In this section we introduce noiseless, equal-dimension ICA.

Assumptions

  • The observed multivariate data are considered as a linear combinations of the latent components \(S_i\)

    \[ \boldsymbol{x} = \boldsymbol{A} _{p \times p} \boldsymbol{s} \]
  • The components \(S_i\)’s are assumed non-Gaussian.

    In fact, at most one Gaussian component is allowed in ICA. Otherwise, the components are not identifiable. If all components are known to be or close to Gaussian distributions, then ICA is not appropriate. In the approximately normal case, PCA or its variations should be in the place of ICA.

  • The components \(S_i\)’s are independent.

  • The mixing matrix \(\boldsymbol{A}\) is assumed invertible.
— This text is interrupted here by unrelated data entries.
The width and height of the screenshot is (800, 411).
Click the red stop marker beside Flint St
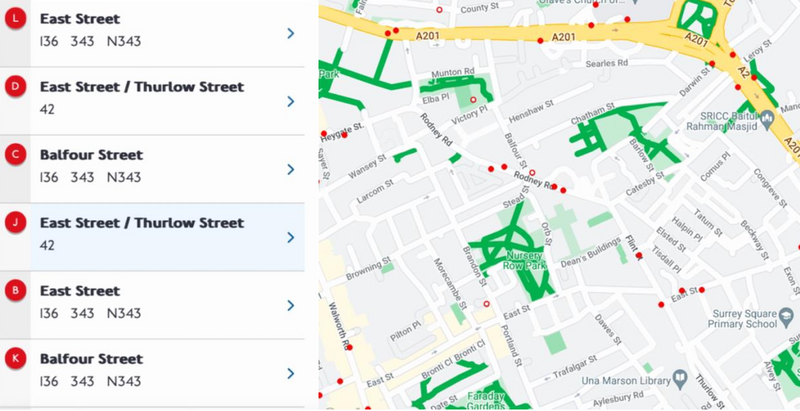(x=639, y=257)
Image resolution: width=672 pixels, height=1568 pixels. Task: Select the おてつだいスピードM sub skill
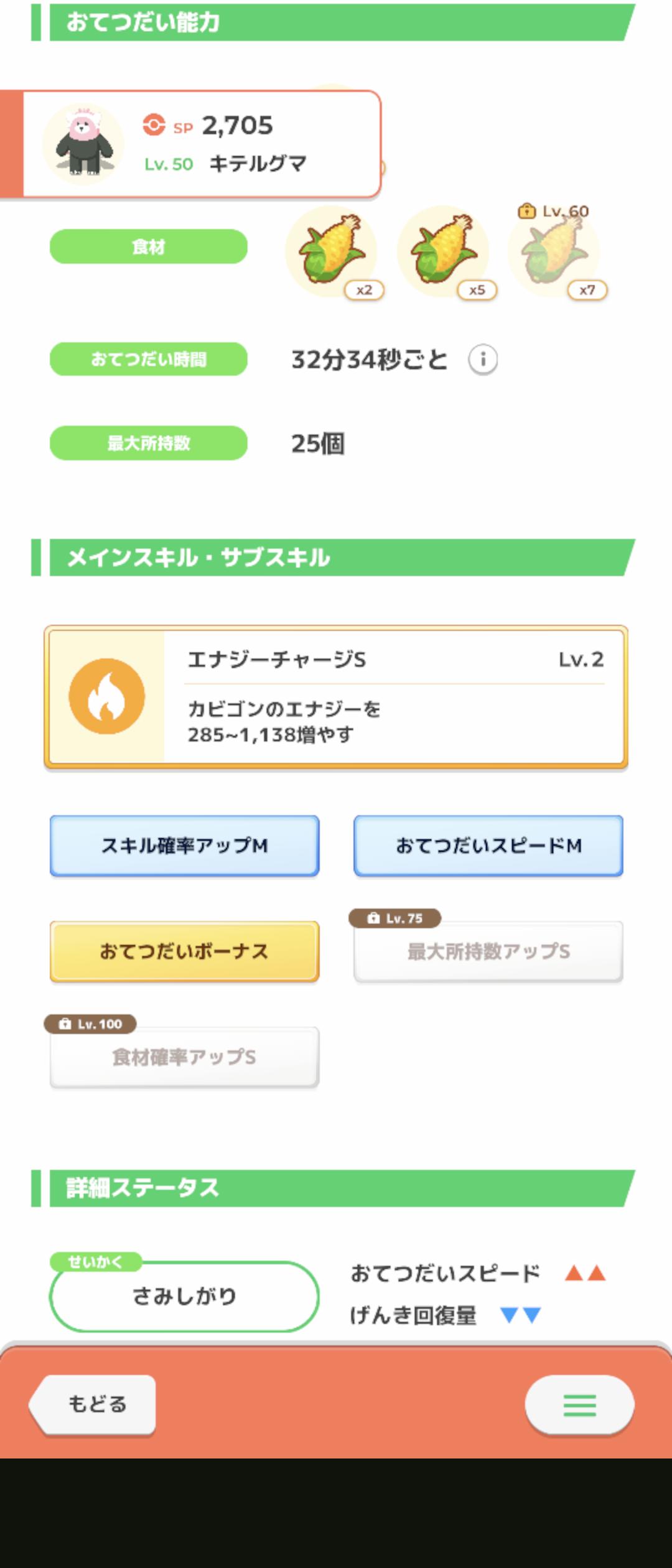pos(488,846)
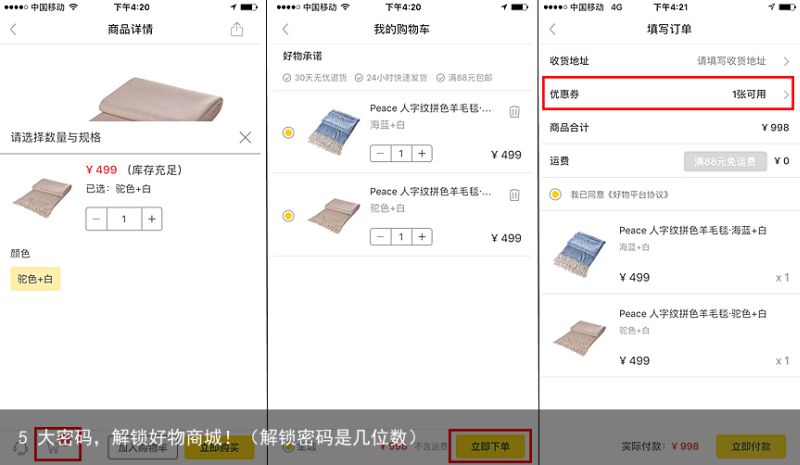Open the navy blanket thumbnail in order list

click(x=579, y=254)
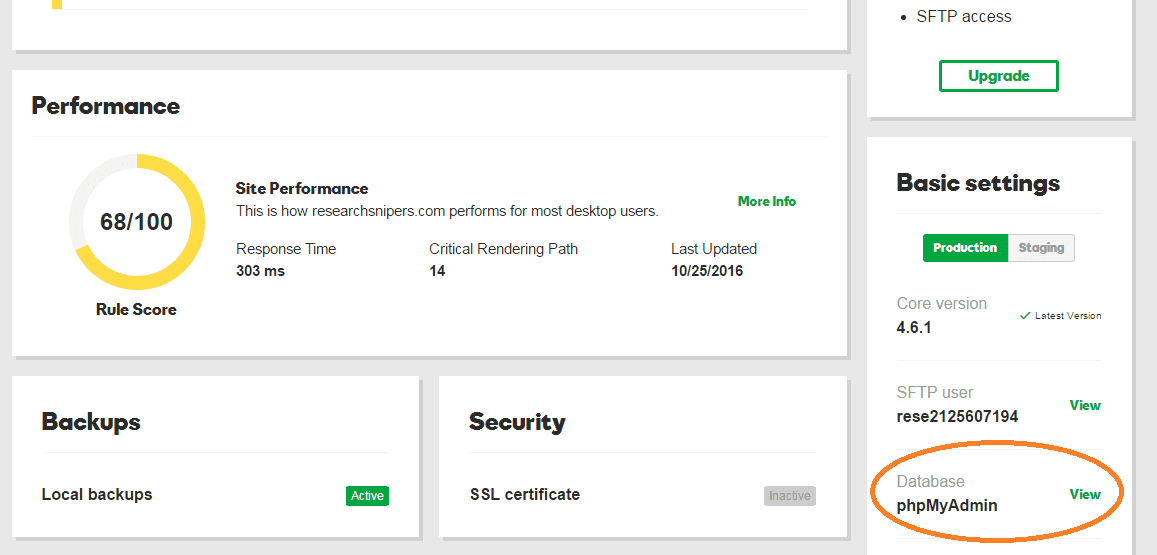
Task: Click the Site Performance title
Action: click(x=302, y=188)
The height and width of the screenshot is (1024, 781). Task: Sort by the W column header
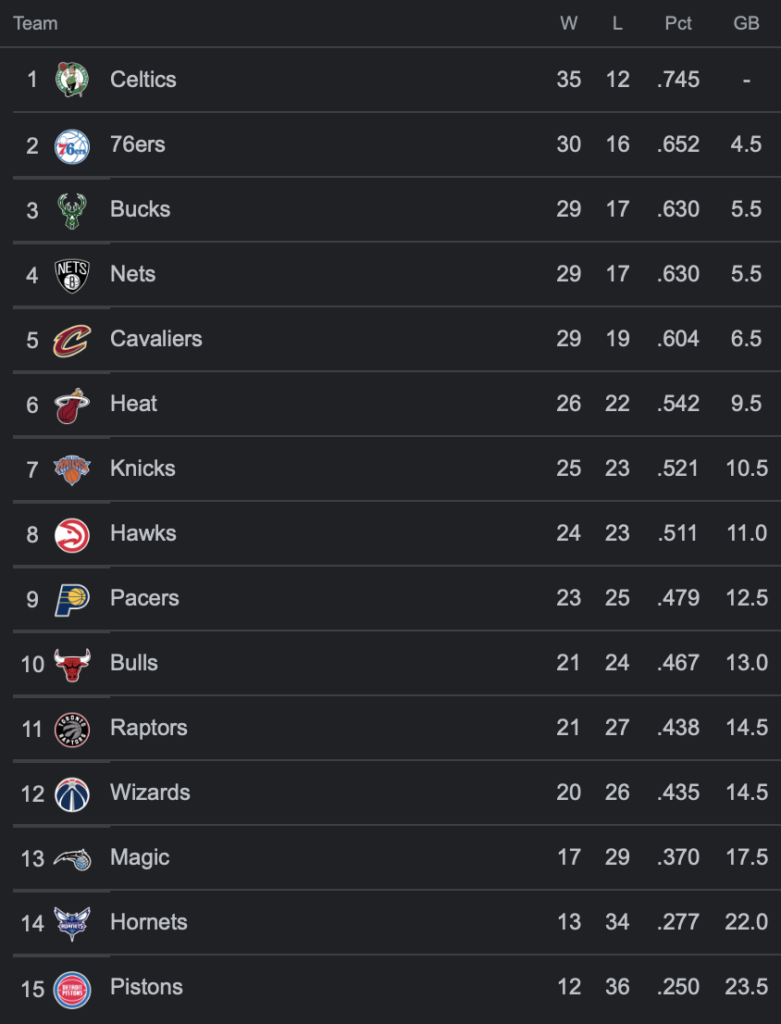click(x=569, y=24)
So unmixing matrix \(\boldsymbol{A} ^{-1}\) exists.

Identifiability

Like the factor model, ICA models lack of identifiability.
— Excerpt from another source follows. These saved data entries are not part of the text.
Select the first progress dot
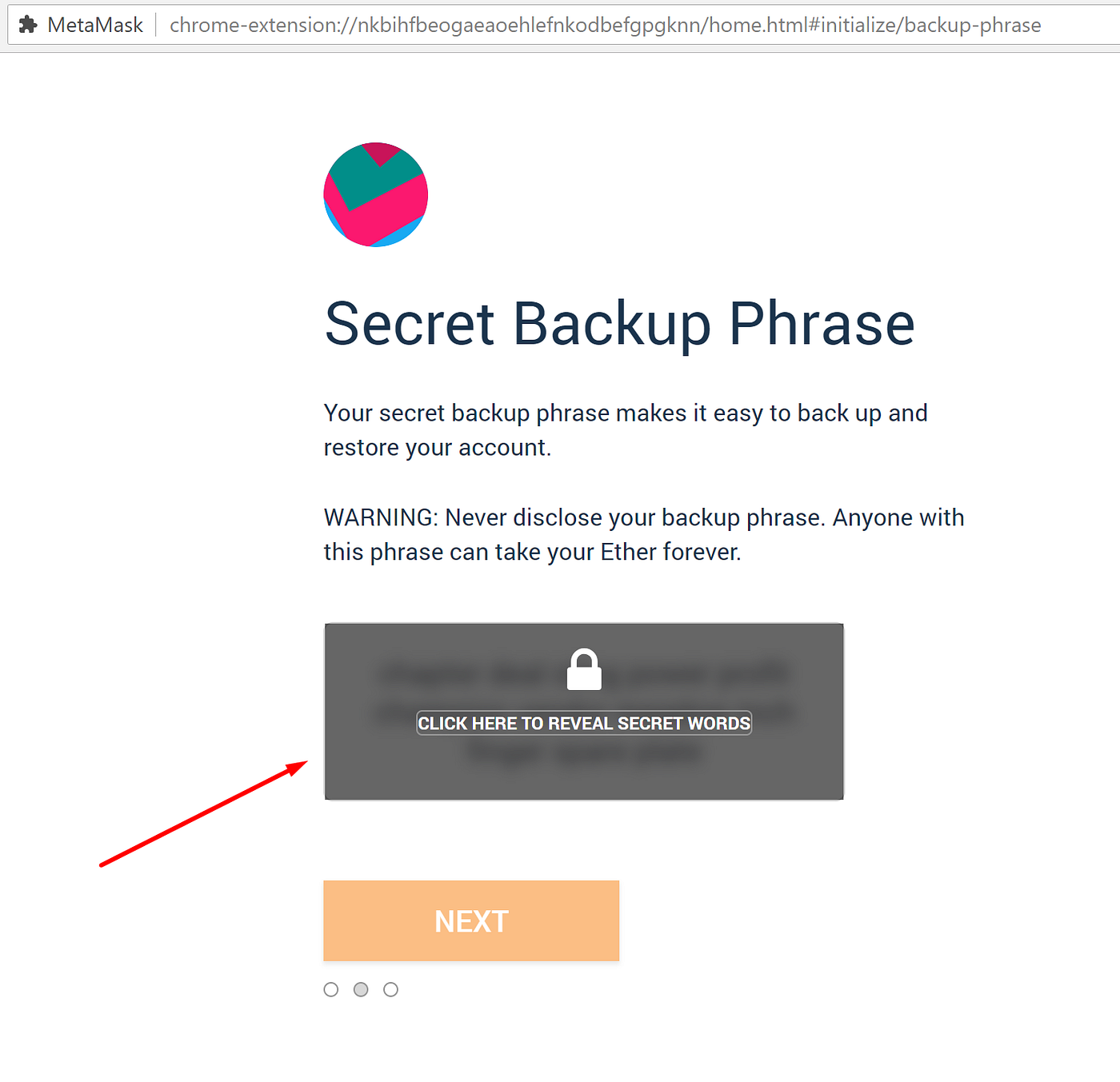The image size is (1120, 1082). coord(330,989)
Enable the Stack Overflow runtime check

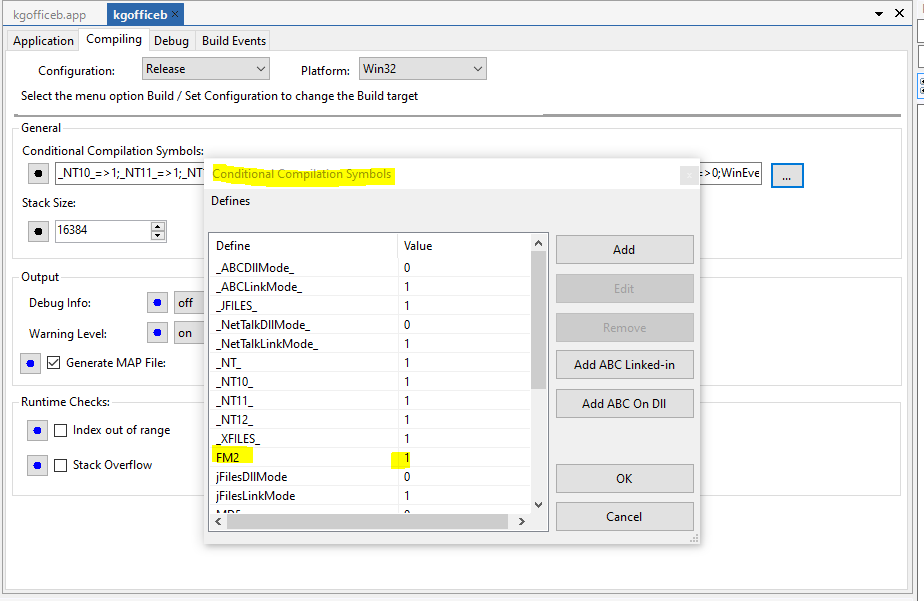61,465
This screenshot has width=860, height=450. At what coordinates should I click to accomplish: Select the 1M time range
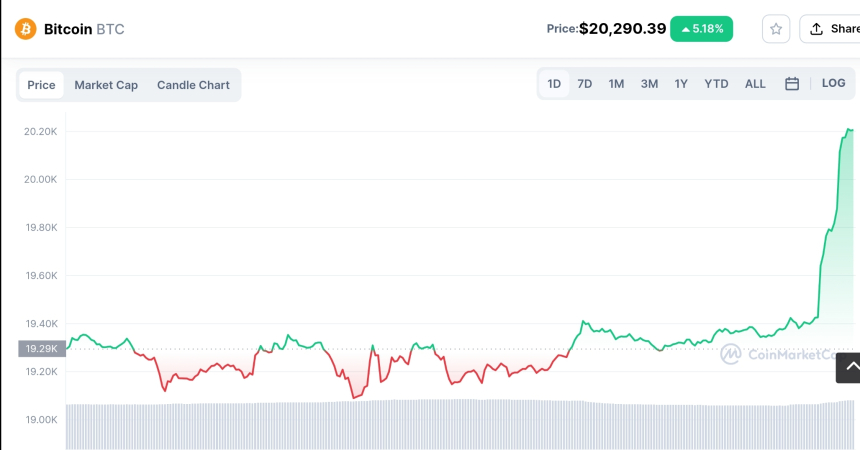point(616,84)
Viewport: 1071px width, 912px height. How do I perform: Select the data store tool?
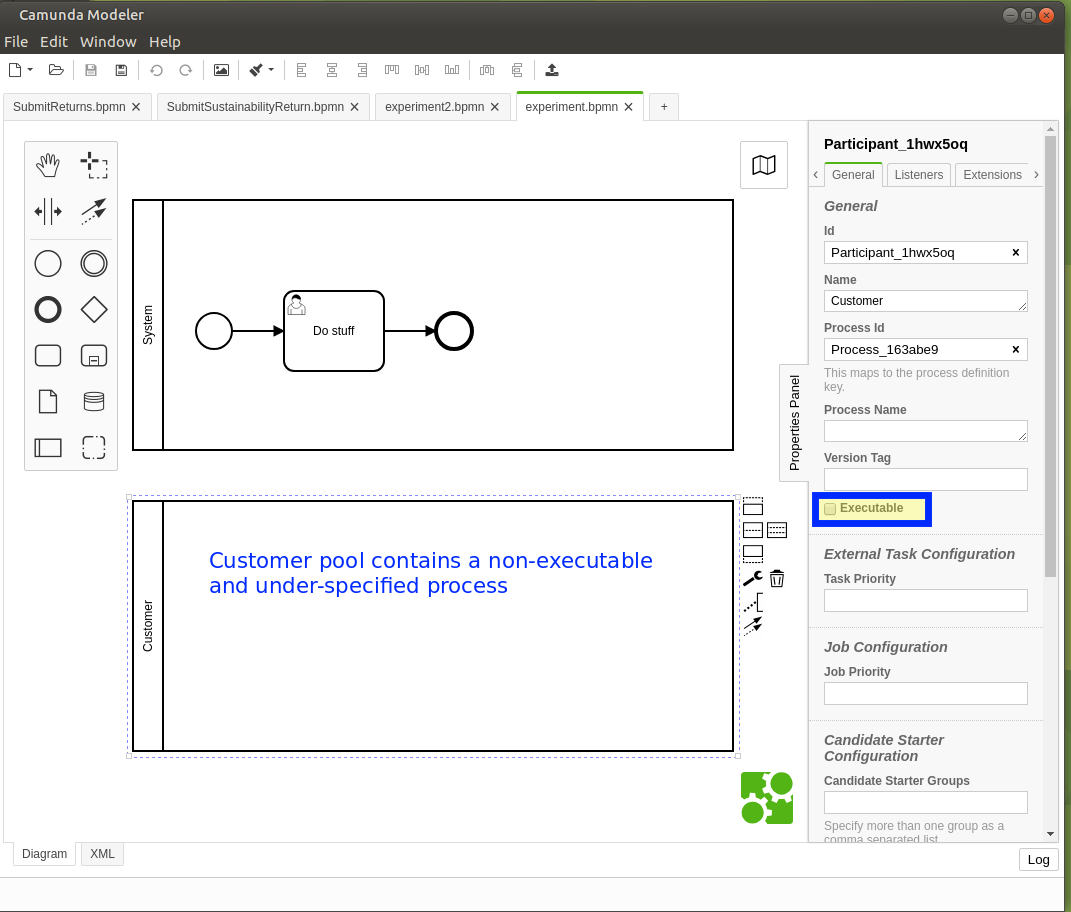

  • The covariance of \(\boldsymbol{s}\) can not be uniquely determined.

    • Solutions: Impose \(\operatorname{Cov}\left( \boldsymbol{s} \right) = \boldsymbol{I} _p\), like in factor model.

  • The signs of the components \(S_i\)’s can not be determined, due to the reasoning below (setting \(\boldsymbol{P} = \operatorname{diag}(\pm 1, \pm 1, \ldots)\)).

    • Sometimes it is okay, when the application picks the desired signs.

    • Sometimes the sign issue is problematic.

  • The order of \(S_i\) can not be determined.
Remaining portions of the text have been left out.